**Exercise**. Go over the lines below, and when one contains the word "target", copy it.

**Provided material**.
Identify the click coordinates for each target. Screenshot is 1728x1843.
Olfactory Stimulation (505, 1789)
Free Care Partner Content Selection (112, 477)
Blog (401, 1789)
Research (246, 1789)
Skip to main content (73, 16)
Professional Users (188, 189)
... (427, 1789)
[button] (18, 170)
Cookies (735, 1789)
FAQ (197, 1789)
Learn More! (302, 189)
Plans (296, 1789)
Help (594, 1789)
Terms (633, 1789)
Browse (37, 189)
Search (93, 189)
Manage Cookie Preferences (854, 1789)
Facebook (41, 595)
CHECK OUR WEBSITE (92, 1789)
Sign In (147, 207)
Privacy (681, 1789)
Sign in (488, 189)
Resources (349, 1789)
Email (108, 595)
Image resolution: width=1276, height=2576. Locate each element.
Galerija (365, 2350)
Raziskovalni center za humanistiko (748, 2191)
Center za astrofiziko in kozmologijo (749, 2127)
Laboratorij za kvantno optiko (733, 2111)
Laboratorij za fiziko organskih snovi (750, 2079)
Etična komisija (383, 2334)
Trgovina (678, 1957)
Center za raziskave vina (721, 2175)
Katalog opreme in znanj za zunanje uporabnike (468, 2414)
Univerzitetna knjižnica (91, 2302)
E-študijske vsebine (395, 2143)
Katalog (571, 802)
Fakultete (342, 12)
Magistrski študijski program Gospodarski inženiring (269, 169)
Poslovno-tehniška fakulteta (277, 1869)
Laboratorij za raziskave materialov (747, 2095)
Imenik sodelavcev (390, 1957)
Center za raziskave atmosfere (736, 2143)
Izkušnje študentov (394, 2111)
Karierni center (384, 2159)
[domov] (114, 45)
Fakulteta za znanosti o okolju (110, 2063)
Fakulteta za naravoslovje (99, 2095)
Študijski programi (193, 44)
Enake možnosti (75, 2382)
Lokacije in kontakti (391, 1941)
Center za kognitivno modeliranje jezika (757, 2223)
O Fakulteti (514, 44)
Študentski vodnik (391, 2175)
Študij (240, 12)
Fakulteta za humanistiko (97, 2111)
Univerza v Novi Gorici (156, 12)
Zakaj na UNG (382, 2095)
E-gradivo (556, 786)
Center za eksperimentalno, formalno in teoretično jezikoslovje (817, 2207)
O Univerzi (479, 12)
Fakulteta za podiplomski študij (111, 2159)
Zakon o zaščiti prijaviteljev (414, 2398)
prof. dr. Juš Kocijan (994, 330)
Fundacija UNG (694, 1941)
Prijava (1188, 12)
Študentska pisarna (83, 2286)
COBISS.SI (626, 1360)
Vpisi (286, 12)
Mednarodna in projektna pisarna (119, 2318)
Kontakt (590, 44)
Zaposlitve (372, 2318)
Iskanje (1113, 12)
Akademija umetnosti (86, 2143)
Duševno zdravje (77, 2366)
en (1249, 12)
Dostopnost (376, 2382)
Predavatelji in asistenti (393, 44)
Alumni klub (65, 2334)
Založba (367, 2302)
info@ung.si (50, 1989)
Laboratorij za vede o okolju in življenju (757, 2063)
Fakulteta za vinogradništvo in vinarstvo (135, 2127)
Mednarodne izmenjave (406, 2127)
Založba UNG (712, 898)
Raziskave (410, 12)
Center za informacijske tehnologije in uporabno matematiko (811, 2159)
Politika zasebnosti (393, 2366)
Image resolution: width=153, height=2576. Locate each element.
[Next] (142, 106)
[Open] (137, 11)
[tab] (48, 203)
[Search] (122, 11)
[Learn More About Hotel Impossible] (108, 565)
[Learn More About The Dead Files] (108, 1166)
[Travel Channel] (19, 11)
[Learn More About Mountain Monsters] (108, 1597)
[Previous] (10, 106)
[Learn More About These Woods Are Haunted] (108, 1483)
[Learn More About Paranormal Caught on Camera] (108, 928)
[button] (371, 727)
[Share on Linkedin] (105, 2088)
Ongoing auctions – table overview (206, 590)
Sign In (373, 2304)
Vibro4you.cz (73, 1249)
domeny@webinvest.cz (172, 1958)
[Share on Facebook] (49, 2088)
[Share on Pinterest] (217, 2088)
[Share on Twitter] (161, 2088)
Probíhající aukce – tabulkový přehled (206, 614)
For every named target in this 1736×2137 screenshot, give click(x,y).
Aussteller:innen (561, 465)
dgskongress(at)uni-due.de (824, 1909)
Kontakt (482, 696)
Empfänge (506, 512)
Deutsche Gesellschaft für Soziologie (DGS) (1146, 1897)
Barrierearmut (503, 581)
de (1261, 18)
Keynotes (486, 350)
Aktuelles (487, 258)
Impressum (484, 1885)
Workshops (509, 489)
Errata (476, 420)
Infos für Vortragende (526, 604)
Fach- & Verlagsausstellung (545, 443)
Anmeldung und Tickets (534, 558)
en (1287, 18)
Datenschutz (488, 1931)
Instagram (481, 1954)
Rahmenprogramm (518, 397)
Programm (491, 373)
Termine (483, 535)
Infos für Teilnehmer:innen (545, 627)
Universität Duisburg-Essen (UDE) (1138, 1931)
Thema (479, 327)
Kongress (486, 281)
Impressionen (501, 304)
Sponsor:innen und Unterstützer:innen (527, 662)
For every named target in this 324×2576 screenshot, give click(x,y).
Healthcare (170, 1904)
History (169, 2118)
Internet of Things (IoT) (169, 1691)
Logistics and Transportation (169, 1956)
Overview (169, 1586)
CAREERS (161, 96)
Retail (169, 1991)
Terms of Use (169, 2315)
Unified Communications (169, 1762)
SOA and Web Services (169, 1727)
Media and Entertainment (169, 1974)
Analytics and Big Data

**Finished exercise**.
Identify the click coordinates for each target. Screenshot is 1728x1843.
For every named target in this 1736×2137 screenshot, give click(x,y).
For every named target in this 324×2576 screenshot, give click(x,y).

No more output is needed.